Friday morning

In which M & Y spend most of the morning on Friday trying to decide where to eat lunch. You know, like most days.

And where, when M asks Y -- for the eleventyumpth time -- what she's got a "taste" for, Y throws out -- not even thinking -- You know what? I could just murder a chalupa . . .

Well. I think we all know where this is going, don't we?

So round comes lunch time but Y is busy doing something stupid like, you know working, and they don't get to leave the building until 45 minutes later. By that time M is just Too. Through.

No, they canNOT just go downstairs and grab a priority lunch pizza. Because SOMEbody not mentioning any names here -- Y -- said SOMEthing about Taco Hell and now M has got to have it. Nothing else will do. Nevermind that she -- M -- has not set foot inside a Taco Hell in at least the last six years. Y mentioned it and now she's got to have it.

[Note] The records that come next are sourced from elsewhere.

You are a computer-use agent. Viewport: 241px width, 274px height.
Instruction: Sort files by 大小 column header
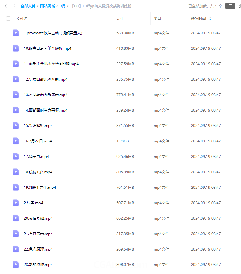click(x=120, y=19)
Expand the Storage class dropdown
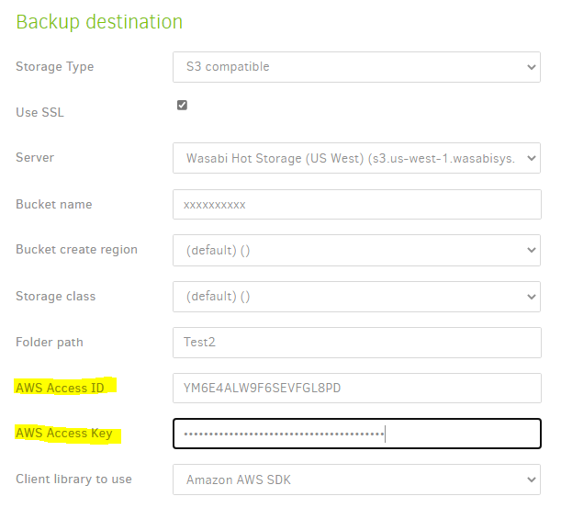The height and width of the screenshot is (519, 561). (x=356, y=296)
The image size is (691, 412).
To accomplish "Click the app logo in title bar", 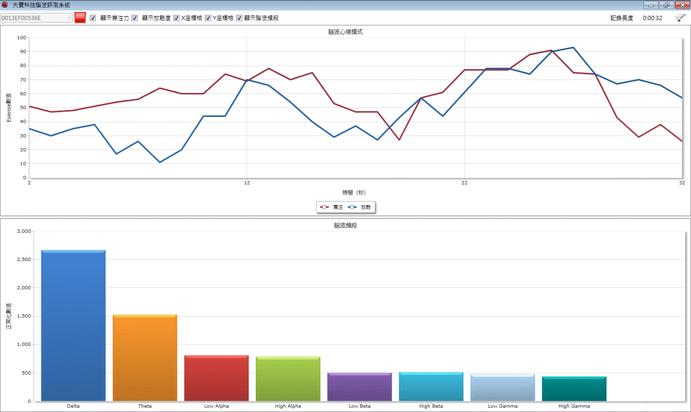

So off they go, our intrepid adventurers. And it's Friday, did I mention? And traffic is Hell and parking is Scarce but lucky for them, M has a handicapped hang tag because, you know -- SHE'S TOO FAT TO MOVE -- so eventually they find a spot and they go to Hell. They go directly to Hell.

There are, of course, lines in Hell. Who knew?


So they wait and they wait and finally they get to the counter and M orders first because she's bigger and crankier -- although, by this time Y is pretty goddamn cranky herself and since she's been gaining weight for months and months now, she's pretty goddamn big, too -- BUT NOT TOO BIG TO MOVE YET so M had better just watch her wobbly ass.